All around them families were laughing and chatting as they ate. The all-pervading smell of steak and chips mingled with cigarette-smoke and the sweet aroma of sherry.

‘And Victoria has not been in one of them,’ Peter said.

‘No. I think we both knew it was hopeless, really.’

‘But what else to do? And we have shown her photograph at all the police stations.’

Mary studied him; he was sallow. ‘I think we have to presume she doesn’t want to be found.’

A waiter came towards them. ‘What can I get you?’ He brushed back his pageboy haircut, fingered his drooping moustache. He smelled heavily of Brut aftershave.

All at once Peter felt cold. ‘I am not so hungry now, Mary.’ His voice was a whisper.

She looked at him again. There was a line of sweat along his hairline.

‘No, nor me, love.’ She looked apologetically at the young man. ‘I’m sorry; we’ve decided not to eat.’

With a long drawn-out sigh, the waiter closed his order-pad and stomped towards the bar.

Peter settled his trilby on his head and stood up. He felt shaky. Mary tucked her arm through his.

Outside, although the air was filled with the smell of exhaust fumes it was still better than inside the restaurant, where the smell of food and smoke nauseated him. With the evening had come heavy clouds and it was almost dark. Shops threw oblong light across the pavements, neon lights above advertisement-boards flickered. The headlights of cars left short bursts of gloom as they passed.

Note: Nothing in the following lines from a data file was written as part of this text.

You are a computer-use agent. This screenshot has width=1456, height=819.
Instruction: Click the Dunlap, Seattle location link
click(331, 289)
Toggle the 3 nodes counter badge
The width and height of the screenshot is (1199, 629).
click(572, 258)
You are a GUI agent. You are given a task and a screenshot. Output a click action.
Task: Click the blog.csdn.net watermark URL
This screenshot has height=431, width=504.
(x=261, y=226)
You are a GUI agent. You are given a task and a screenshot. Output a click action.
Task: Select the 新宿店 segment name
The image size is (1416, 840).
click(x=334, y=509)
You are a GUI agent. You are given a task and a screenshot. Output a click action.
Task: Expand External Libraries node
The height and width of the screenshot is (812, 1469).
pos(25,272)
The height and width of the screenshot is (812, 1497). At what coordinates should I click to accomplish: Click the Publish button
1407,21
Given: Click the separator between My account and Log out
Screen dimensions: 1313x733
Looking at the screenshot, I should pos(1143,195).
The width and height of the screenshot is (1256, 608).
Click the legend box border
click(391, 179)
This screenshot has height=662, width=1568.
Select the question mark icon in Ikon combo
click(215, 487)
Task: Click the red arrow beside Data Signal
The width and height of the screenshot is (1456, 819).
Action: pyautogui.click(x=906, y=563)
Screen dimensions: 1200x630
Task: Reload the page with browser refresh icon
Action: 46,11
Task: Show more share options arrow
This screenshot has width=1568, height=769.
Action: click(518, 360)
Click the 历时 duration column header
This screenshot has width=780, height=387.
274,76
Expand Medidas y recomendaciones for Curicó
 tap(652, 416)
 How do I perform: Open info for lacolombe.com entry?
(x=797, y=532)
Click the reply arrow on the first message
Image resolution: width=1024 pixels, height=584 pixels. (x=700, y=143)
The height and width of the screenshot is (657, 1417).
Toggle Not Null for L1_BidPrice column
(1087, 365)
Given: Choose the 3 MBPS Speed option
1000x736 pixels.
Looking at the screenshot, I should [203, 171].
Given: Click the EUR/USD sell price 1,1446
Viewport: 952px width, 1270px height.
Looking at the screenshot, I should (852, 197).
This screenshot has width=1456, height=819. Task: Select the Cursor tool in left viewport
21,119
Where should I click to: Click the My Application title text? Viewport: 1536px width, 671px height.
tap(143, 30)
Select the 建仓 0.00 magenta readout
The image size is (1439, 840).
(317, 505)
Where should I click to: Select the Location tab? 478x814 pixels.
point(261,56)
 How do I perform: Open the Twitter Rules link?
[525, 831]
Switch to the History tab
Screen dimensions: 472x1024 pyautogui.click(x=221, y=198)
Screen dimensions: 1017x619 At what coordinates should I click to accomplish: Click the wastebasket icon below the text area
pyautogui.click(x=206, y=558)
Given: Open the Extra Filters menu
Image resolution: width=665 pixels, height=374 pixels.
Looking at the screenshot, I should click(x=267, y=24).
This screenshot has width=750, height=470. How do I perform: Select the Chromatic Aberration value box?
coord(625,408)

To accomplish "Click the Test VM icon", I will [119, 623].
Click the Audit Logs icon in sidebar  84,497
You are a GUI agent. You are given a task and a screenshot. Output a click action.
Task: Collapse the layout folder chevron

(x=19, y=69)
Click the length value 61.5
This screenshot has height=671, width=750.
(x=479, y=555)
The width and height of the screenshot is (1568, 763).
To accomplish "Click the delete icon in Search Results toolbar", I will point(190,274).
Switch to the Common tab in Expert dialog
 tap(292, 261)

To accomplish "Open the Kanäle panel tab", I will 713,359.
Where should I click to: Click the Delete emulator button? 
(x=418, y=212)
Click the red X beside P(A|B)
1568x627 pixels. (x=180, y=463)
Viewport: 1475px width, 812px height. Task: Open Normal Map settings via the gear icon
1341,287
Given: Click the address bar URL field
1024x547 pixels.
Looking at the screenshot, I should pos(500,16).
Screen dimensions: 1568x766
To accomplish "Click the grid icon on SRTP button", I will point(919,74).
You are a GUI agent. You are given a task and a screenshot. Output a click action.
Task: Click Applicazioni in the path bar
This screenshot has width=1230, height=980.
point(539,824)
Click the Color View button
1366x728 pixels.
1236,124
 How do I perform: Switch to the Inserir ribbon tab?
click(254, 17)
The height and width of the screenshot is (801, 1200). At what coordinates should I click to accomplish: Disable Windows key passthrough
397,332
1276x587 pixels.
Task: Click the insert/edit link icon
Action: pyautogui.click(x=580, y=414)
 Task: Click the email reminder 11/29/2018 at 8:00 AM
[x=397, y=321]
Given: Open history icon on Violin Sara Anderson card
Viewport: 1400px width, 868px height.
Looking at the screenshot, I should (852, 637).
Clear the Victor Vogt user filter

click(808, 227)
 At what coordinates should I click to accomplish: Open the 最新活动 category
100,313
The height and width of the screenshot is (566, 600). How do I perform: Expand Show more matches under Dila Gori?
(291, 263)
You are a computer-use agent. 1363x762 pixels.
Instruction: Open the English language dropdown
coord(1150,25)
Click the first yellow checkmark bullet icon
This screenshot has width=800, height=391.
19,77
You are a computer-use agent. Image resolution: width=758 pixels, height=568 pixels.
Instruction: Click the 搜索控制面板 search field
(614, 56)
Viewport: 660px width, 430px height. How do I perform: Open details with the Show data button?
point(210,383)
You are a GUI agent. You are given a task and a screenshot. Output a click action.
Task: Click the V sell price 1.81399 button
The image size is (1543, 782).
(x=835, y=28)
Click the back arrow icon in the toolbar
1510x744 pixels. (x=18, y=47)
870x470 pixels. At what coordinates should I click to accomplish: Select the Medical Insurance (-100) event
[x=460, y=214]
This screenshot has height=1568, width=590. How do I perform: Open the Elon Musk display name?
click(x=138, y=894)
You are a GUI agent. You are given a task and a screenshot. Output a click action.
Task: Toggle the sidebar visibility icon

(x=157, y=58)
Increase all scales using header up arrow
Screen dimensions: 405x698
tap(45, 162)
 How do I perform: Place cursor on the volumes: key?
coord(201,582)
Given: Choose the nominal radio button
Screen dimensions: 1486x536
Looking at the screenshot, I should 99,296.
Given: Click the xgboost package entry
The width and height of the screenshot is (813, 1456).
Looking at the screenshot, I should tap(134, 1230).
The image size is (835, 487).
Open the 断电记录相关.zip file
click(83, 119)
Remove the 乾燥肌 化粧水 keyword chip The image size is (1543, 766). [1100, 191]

They stepped away from the doorway into the stream of people, arms still linked. ‘Let’s go back to the B&B,’ Mary said. ‘You can have a rest over the weekend and then we’ll take Richard to the university and get him settled.’

And then they could go home. All at once Mary felt homesick for Llamroth, for the peace of their home and for the sound of the sea.

She didn’t know what else they could do to find Victoria. For the first time she allowed herself to concede that even if they did find her, they wouldn’t be able to make her go home with them.